Мы говорим, что в этике Шекспира разуму отводится роль основной моральной силы. Откуда это? Где это сказано? У Шекспира человек – игралище страстей, а добро – не разум, а отсутствие зла. Я не знаю у Шекспира такого места, где человек продумывает доброе дело, а вот все зло у него тщательно продумано, спланировано, рассчитано. Именно разуму Шекспир отводит то место, где зарождается зло. А моральная сила Францисков Ассизских – не разум, а любовь, к Богу и к человеку. А любовь и расчет – субстанции трудно совмещаемые.
Категорически возражаю против "отвращения Шекспира к чувственному началу в человеке", скорее уж – к интеллектуальному. Шекспир в равной мере осуждает и Анджело, и Изабеллу, и скотство, и фанатизм.
ЯЗЫК
Замшелый мрамор царственных могил
Исчезнет раньше этих веских слов
Шекспир
Шекспир воздействует живым словом... Нет наслаждения более
возвышенного и чистого, чем, закрыв глаза, слушать, как естественный и
верный голос не декламирует, а читает Шекспира. Так лучше всего
следить за суровыми нитями, из которых он ткет события. Правда, мы
создаем себе по очертаниям характеров известные образы, но о
сокровенном мы все же можем узнать лишь из последовательности слов и
речей; и здесь, как кажется, все действующие лица точно сговорились не
оставлять нас в неизвестности или в сомнении. В этом сговоре участвуют
герои и простые ратники, господа и рабы, короли и вестники; в этом
смысле второстепенные фигуры подчас проявляют себя даже деятельнее,
чем основные персонажи. Все, что веет в воздухе, когда совершаются
великие мировые события, все, что в страшные минуты таится в людских
сердцах, все, что боязливо замыкается и прячется в душе, здесь
выходит на свет свободно и непринужденно, мы узнаем правду жизни, сами
не зная, каким образом.

> _Что сделать_
A: Процитируйте из текста о Шекспире отрывок от «Мы говорим, что» до «скотство, и фанатизм.».
B: Проверьте, согласуются ли с текстом о Шекспире утверждения (i) «Зло у Шекспира тщательно продумано», (ii) «Шекспир осуждает Анджело, но оправдывает Изабеллу» и (iii) «Второстепенные фигуры у Шекспира подчас деятельнее основных персонажей». Для каждого ответьте «да» или «нет» и приведите точную цитату, на которой основан ответ.

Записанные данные
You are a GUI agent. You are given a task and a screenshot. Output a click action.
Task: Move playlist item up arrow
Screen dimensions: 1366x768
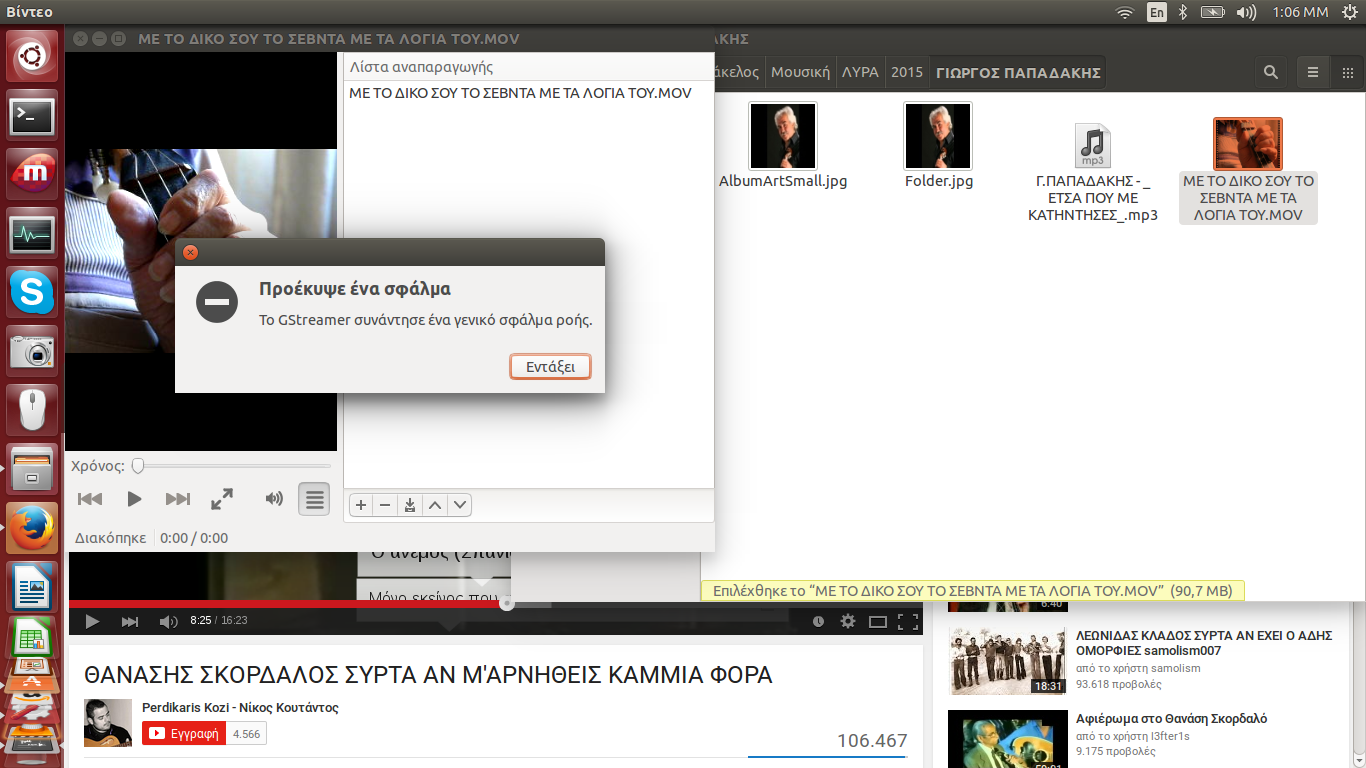(435, 505)
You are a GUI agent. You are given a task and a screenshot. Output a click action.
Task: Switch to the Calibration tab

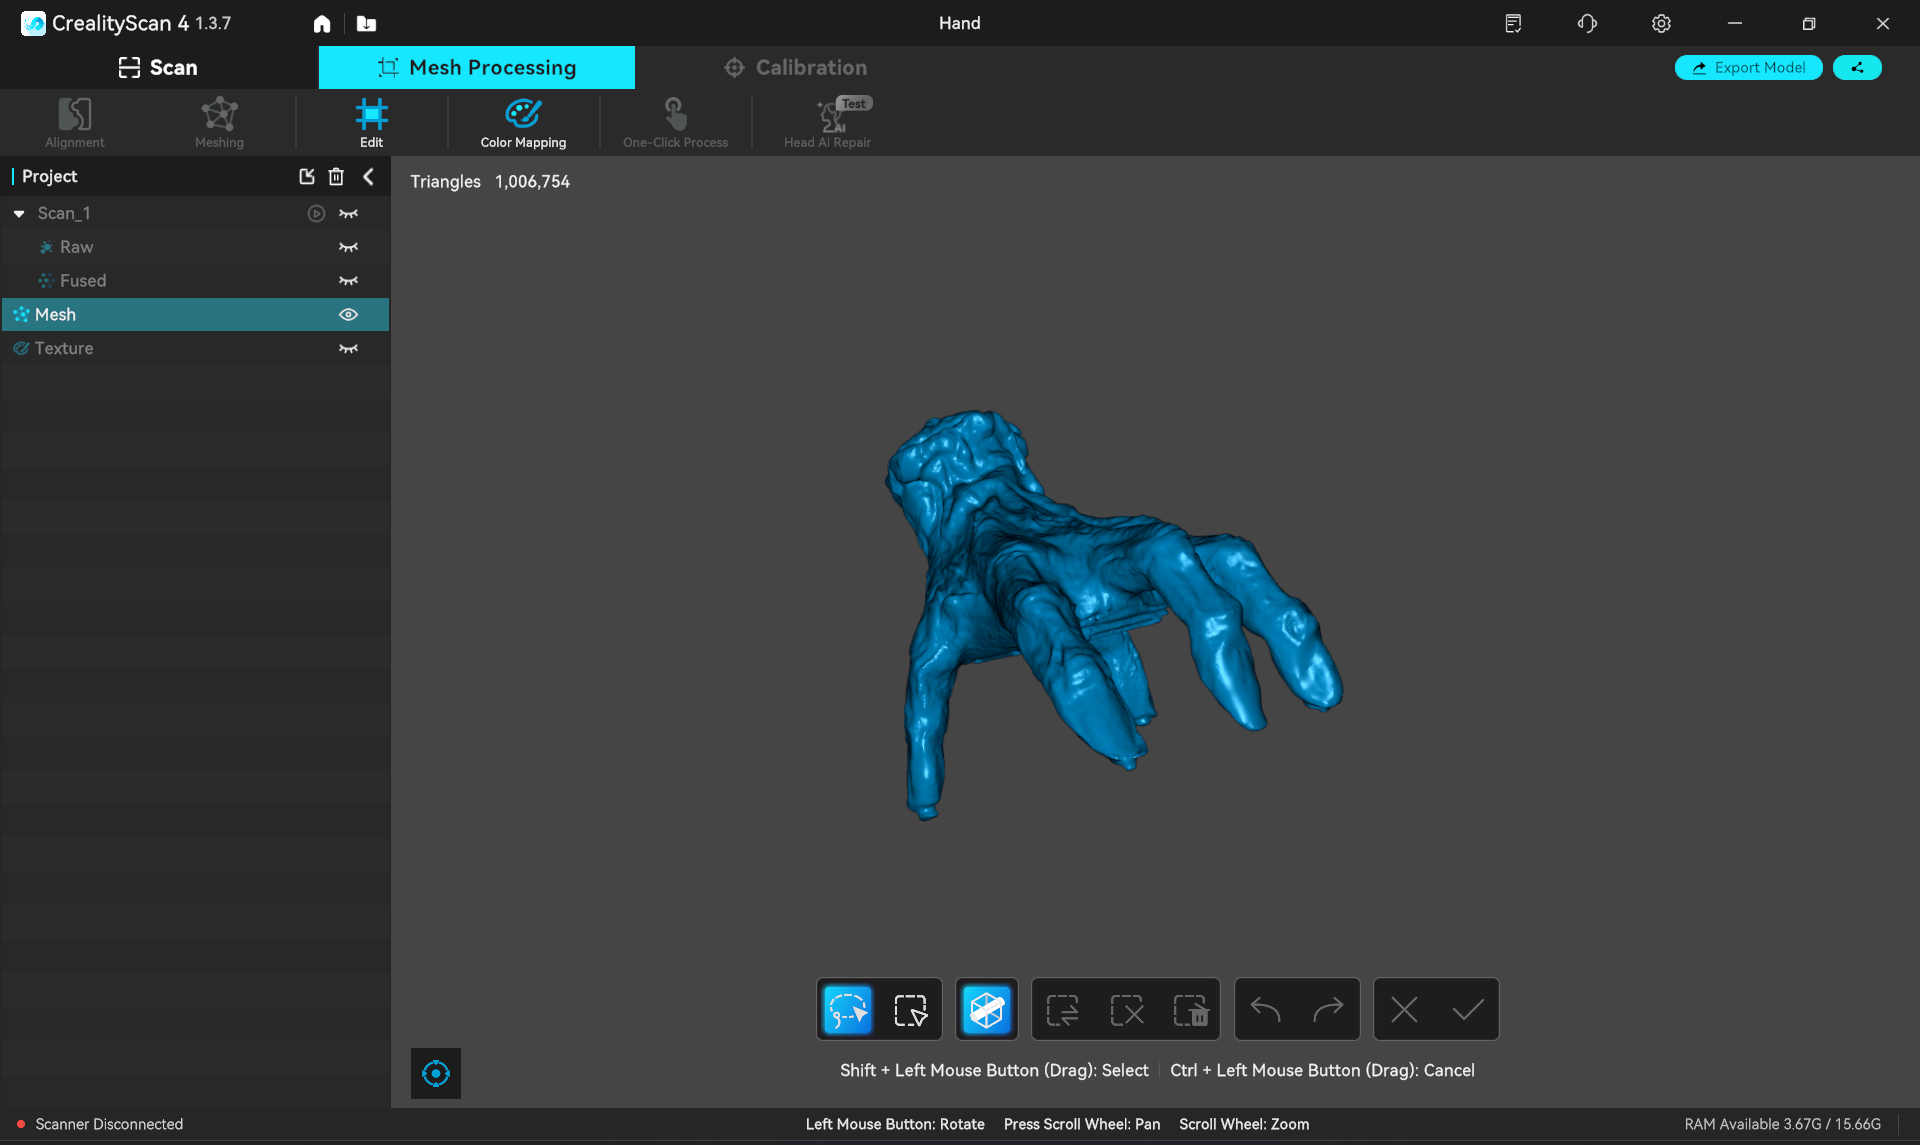[795, 68]
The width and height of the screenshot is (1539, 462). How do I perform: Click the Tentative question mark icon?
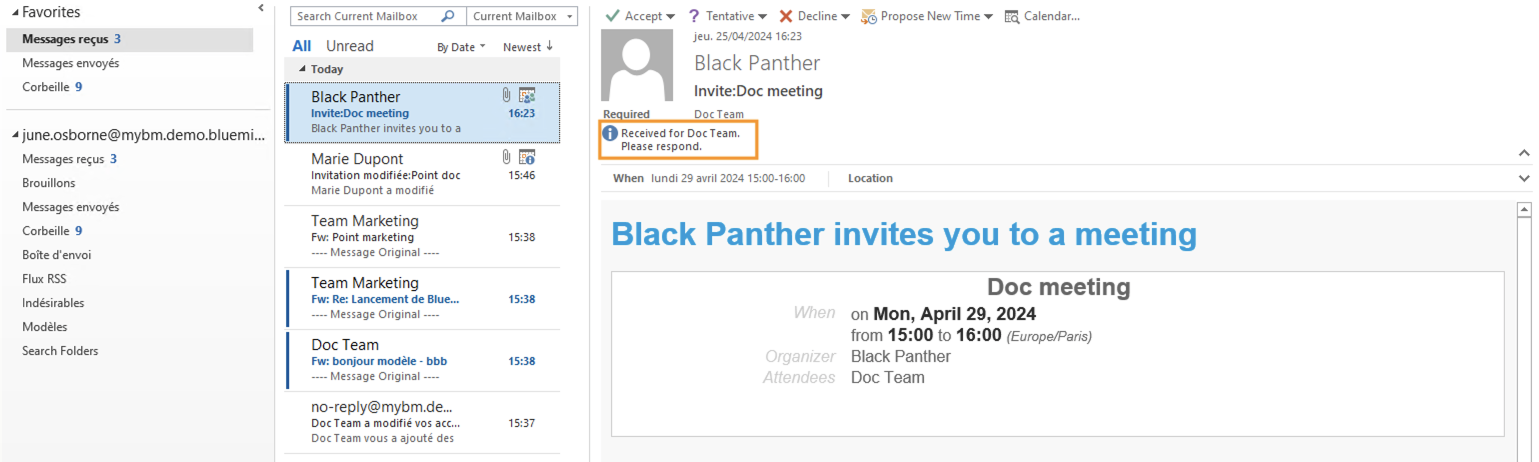point(694,16)
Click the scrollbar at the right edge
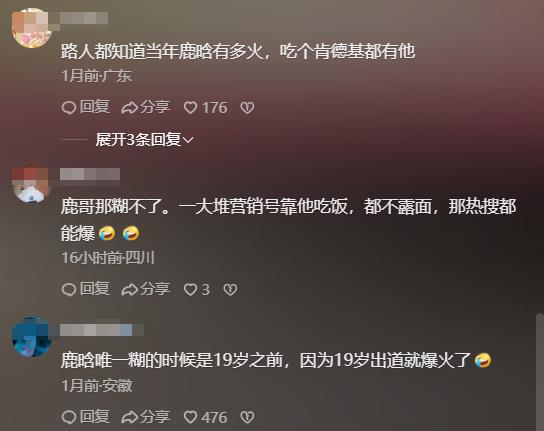 coord(539,371)
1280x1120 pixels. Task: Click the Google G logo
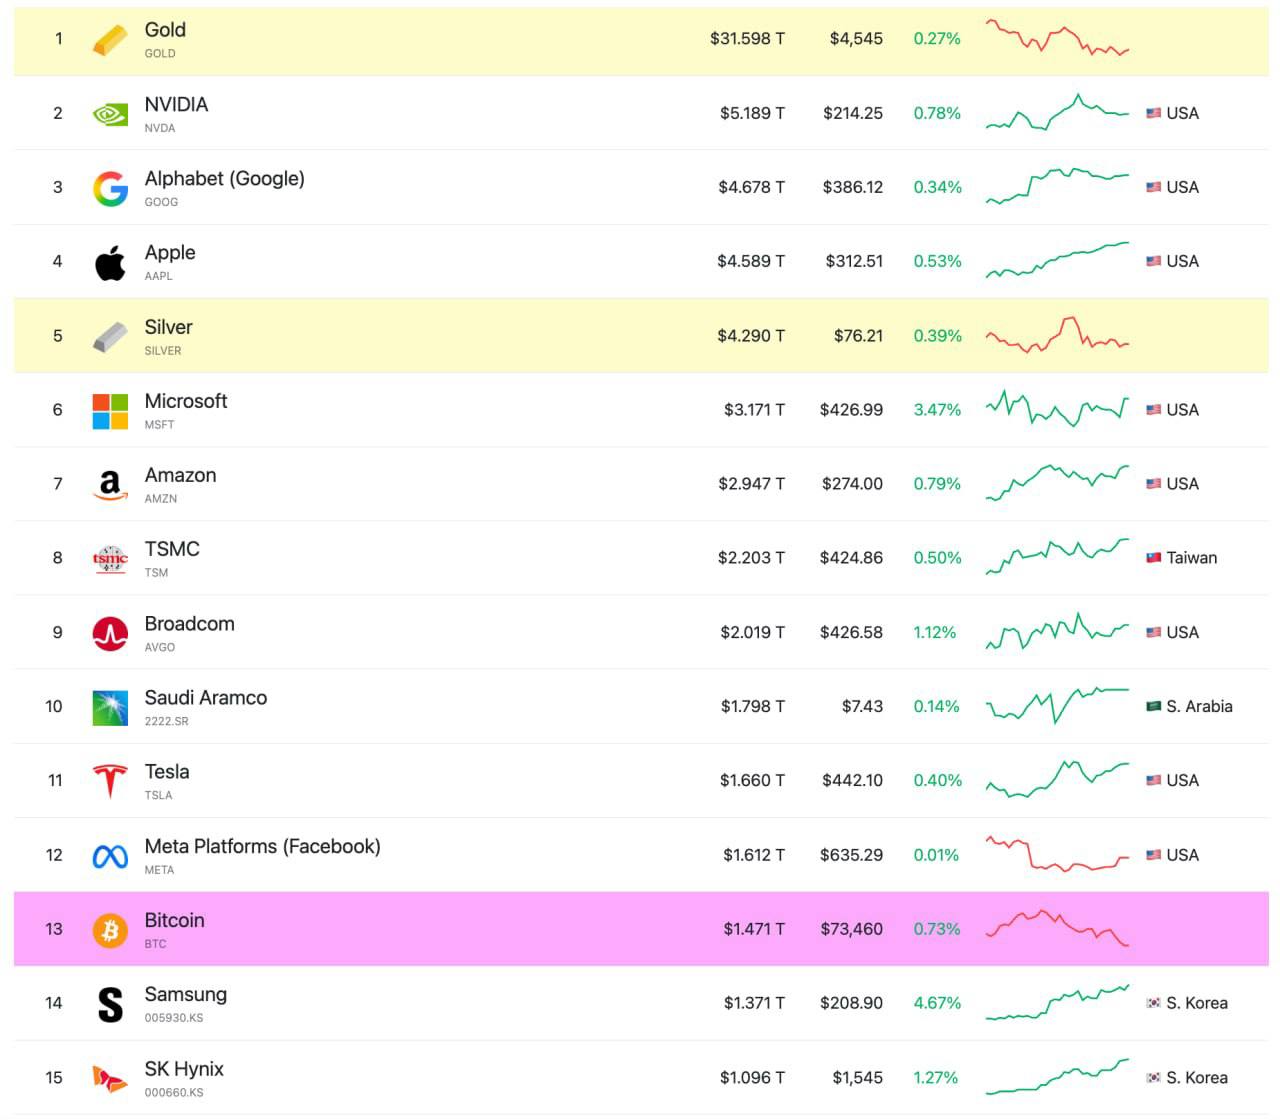coord(110,188)
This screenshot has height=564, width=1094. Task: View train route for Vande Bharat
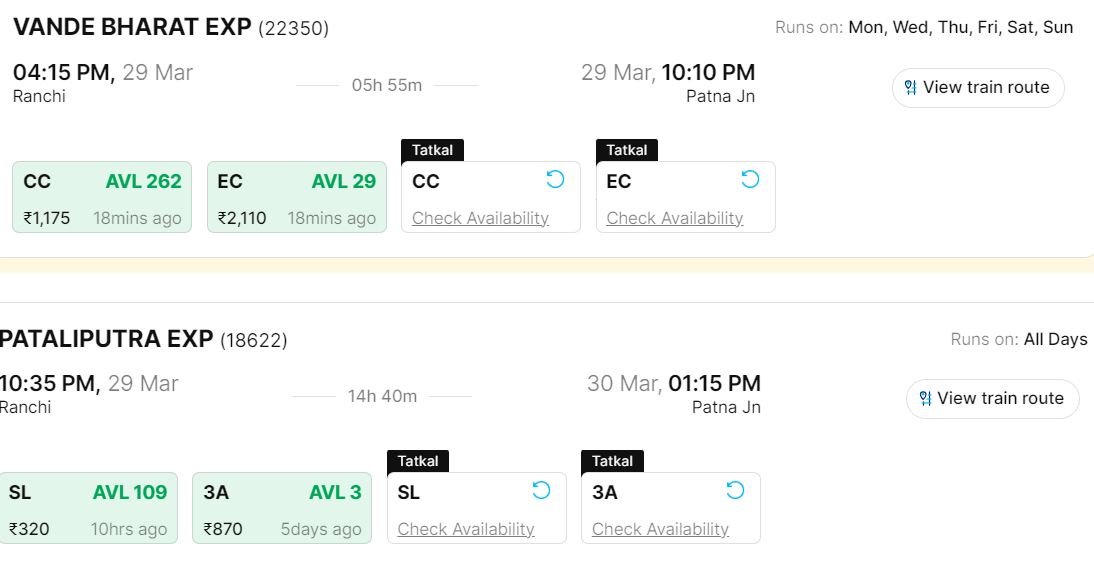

> _Ответы по заданиям_
A:
Мы говорим, что в этике Шекспира разуму отводится роль основной моральной силы. Откуда это? Где это сказано? У Шекспира человек – игралище страстей, а добро – не разум, а отсутствие зла. Я не знаю у Шекспира такого места, где человек продумывает доброе дело, а вот все зло у него тщательно продумано, спланировано, рассчитано. Именно разуму Шекспир отводит то место, где зарождается зло. А моральная сила Францисков Ассизских – не разум, а любовь, к Богу и к человеку. А любовь и расчет – субстанции трудно совмещаемые.
Категорически возражаю против "отвращения Шекспира к чувственному началу в человеке", скорее уж – к интеллектуальному. Шекспир в равной мере осуждает и Анджело, и Изабеллу, и скотство, и фанатизм.

B:
(i) Да: «все зло у него тщательно продумано, спланировано, рассчитано».
(ii) Нет: «Шекспир в равной мере осуждает и Анджело, и Изабеллу».
(iii) Да: «второстепенные фигуры подчас проявляют себя даже деятельнее, чем основные персонажи».